Bien qu’il n’ait jamais été ministre, et qu’il ait incarné un courant profondément minoritaire, Louis Vallon, par l’originalité de son parcours et sa courageuse fidélité à ses idées et au général de Gaulle, doit être reconnu comme une figure importante, sinon majeure, de la vie politique française de l’après-guerre. Cependant, le gaullisme de gauche qu’il a incarné, bien loin de renforcer politiquement le courant gaulliste en élargissant son spectre, a plutôt contribué à le fragiliser et à en souligner les contradictions inhérentes que seule la dynamique politique personnelle impulsée par le général de Gaulle permettait de dépasser. En somme, le parcours de Louis Vallon incarne, mieux que quiconque les ambiguïtés recouvertes par la notion gaulliste de rassemblement.

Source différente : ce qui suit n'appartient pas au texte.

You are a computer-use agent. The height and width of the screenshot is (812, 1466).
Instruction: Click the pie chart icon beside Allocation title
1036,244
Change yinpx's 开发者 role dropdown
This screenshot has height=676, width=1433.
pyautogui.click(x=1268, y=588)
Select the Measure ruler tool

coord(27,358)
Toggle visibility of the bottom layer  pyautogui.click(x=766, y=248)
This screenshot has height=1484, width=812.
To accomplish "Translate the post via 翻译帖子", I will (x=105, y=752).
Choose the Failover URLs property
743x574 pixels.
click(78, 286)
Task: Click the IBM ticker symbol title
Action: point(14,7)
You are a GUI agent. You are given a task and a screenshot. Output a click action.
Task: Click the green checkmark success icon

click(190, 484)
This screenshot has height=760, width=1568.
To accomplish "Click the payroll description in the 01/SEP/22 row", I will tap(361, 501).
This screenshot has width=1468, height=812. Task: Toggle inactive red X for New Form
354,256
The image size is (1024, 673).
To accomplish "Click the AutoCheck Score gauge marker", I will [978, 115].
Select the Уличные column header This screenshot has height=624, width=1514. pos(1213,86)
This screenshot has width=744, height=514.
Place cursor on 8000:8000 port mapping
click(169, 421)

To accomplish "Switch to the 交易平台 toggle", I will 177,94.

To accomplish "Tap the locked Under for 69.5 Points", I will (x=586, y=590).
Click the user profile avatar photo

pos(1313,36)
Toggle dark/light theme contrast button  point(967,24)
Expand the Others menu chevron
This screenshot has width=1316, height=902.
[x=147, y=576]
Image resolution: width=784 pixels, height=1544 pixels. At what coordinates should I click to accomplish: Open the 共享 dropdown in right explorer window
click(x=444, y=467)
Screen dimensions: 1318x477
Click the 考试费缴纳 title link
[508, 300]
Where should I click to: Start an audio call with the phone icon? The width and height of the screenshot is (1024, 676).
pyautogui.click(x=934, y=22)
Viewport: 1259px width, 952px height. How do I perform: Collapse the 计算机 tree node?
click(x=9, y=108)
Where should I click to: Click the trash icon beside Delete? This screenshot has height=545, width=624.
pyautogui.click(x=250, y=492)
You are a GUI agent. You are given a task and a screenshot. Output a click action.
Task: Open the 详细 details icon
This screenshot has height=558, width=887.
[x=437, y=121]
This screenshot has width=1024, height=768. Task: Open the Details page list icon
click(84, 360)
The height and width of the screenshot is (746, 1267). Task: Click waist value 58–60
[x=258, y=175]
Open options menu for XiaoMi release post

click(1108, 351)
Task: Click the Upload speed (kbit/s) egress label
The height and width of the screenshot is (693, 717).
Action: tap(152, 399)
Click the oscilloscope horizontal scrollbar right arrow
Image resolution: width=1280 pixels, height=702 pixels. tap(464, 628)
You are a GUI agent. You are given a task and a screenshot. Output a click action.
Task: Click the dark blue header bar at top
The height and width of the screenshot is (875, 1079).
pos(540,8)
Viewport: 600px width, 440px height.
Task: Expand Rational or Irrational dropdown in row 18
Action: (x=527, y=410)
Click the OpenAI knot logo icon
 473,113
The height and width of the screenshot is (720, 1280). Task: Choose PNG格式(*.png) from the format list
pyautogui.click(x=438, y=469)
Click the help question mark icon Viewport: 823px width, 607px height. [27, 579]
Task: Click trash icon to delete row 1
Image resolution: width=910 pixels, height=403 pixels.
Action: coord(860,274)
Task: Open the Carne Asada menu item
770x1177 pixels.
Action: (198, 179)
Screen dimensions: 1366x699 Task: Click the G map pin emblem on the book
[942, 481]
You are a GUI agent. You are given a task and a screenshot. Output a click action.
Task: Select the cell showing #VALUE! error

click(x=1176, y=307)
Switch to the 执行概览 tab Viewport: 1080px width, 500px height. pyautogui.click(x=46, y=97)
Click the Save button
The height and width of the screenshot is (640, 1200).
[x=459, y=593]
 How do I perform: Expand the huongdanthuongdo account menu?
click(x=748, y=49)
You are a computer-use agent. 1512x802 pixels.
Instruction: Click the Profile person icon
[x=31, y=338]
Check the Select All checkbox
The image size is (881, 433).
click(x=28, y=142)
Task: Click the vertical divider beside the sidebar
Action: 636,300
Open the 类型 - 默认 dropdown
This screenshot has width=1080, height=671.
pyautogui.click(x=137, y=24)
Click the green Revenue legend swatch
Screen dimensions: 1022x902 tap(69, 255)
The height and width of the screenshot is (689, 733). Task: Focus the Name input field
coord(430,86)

Proche de Georges Pompidou, Edouard Balladur estimera, en 1997, que « le rassemblement est largement un mythe tenant à la personne du général de Gaulle. Encore faut-il dire que, lorsqu’il a instauré l’élection du président de la République au suffrage universel en 1962, il n’avait peut-être pas aperçu que cela risquait d’enserrer le Président quel qu’il fût dans le tissu d’une opposition entre deux partis. En effet, lorsqu’il faut choisir, c’est l’un ou c’est l’autre, et c’est donc le contraire du Rassemblement ». Revenu au Parlement sous la Ve République, au moment même où cette dynamique bipolaire s’est enclenchée, Louis Vallon est dès lors condamné à n’être que le « caillou dans la chaussure » du gaullisme de gouvernement : il incarne la continuité d’un projet social gaulliste, et de son inachèvement. De même, la voie qu’il défend s’avère inaudible, sans doute trop complexe pour l’électorat français qui entre peu à peu dans une logique bipolaire. Seules les interventions personnelles du général de Gaulle permettent au gaullisme de gauche de survivre électoralement, bien au-delà de son poids réel dans la famille gaulliste. Mais Louis Vallon doit chacune de ces élections à l’électorat de droite traditionnelle. Les élections à l’Elysée de Georges Pompidou puis, surtout, de Valéry Giscard d’Estaing parachèvent l’échec de son combat, même si Valéry Giscard d’Estaing se montre lui aussi un temps sensible à la thématique de l’ouverture.

Louis Vallon meurt le 1er mars 1981 à Paris, quelques mois avant le retour de la gauche au pouvoir, qu’il avait, dans les dernières années de sa vie politique, appelé de ses vœux.

Officier de la Légion d’honneur, croix de guerre avec palmes, il était médaillé de la Résistance.